Here is a look at how New York, Illinois, and Pennsylvania are doing on their quest to regulate online gambling as well as a glimpse of what the pot of gold at the end of the rainbow looks like. The answer? It looks a lot like Atlantic City.
NY close but probably no online poker cigar this year
This time last week, there was nothing but optimism about online poker’s chances in New York. What a difference a week makes.
First, the positive. The state Senate, which passed similar measures in past years, approved this year’s online poker bill by an overwhelming majority. Industry experts knew the big issue would be the Assembly though. And they were right.
It certainly seemed like this could be the year in the Assembly. After all, Assemblyman J. Gary Pretlow, who previously blocked such online gaming bills, was on board.
In a recent interview with Online Poker Report, Pretlow admitted chances are slim the bill gets out of committee before the legislature adjourns. The best hope is the bill gets tied up in a different measure and becomes a bargaining chip.
Nonetheless, there is still hope, so if you are a New Yorker and have not contacted your state Assembly member, now is the time.
Illinois online gambling could be billion-dollar venture
While New York lawmakers discuss and debate online poker, Illinois lawmakers are doing the same about poker, online casino, and daily fantasy sports (DFS). The state is in a similar boat, with a bill that got through the Senate but is now lying dormant in the House.

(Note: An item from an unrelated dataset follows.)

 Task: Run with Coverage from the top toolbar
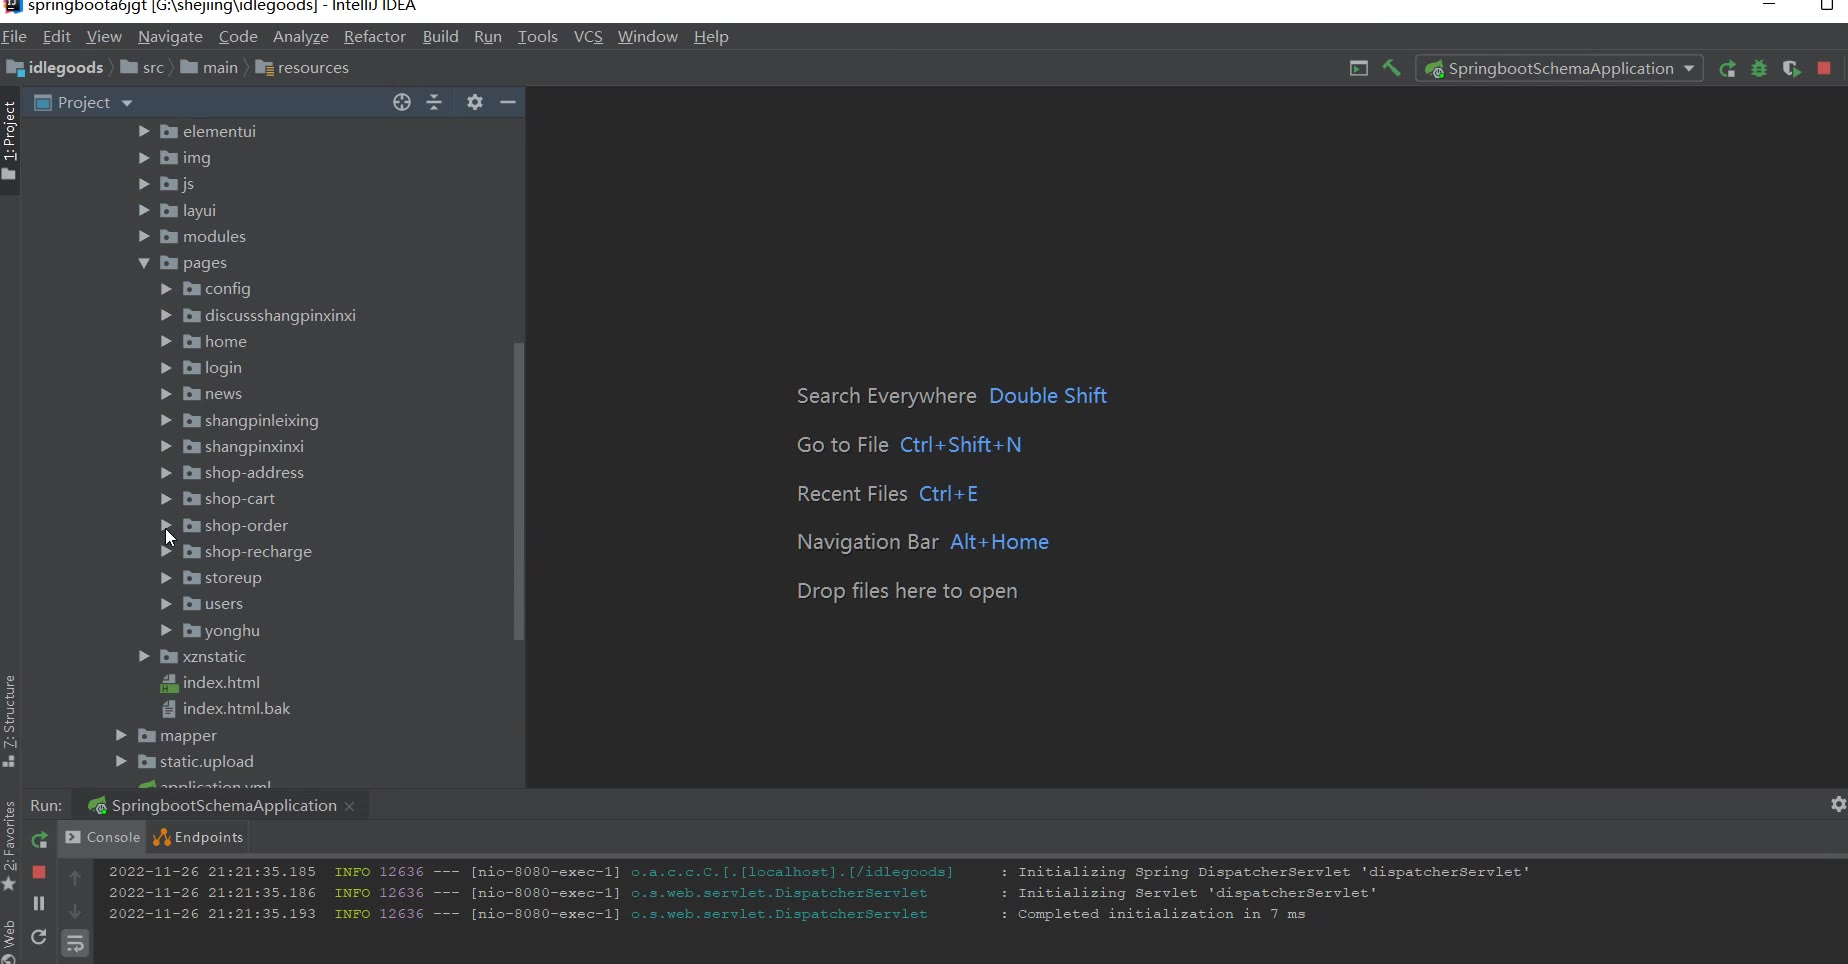pos(1791,69)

Chris Grove recently authored a report for our site that is certainly of interest to those lawmakers. According to Grove’s projections, Illinois’s online gambling industry could be worth as much as $1.7 billion in as little as five years.
Currently the House is in continuous session while the group tries to approve a budget for the state. Given the state’s need for cash, it certainly seems like the lucrative online casino industry is something worth considering.
Eight is enough for Pennsylvania slot decline
A state in a similar budgetary crisis as Illinois is Pennsylvania. Arguably, the Keystone State’s situation is even more dire. The state is currently dealing with a billion-dollar budget shortfall.
Facing such a big deficit, lawmakers are seriously considering online gambling. One version of the bill is through the Senate, another, wildly different version, is through the House. Now it is a matter of meeting in the middle, and time is of the essence.
The latest revenue reports from the brick and mortar casinos in Pennsylvania revealed an eighth-straight month of slot revenue declines. Thanks to the strong performance of table games, there was not tremendous decline year-over-year. Nonetheless, this is officially a trend. Moreover, it is a trend that shows no sign of reversing.
With casinos struggling as well as the state, now could be the perfect time to expand to online gambling.
New Jersey quietly surpasses $100 million in online casino tax revenue
While these other states struggle to make ends meet, New Jersey keeps quietly, and profitably, chugging along. The state recently surpassed $100 million in online casino revenue for the state after just over three years of operation.
The state is not the only beneficiary of iGaming either. For the third-straight month, New Jersey online casinos surpassed $20 million in overall monthly revenue. In fact, last month was the second-best month for the industry ever. The industry continues to grow, helping land-based casinos rebound from a rough few years in Atlantic City.
Everyone in New Jersey is happy with the arrangement. So much so, they want to say it loud and proud. The state House recently passed a resolution urging President Donald Trump and his administration to stay away from any federal regulations to ban online gambling.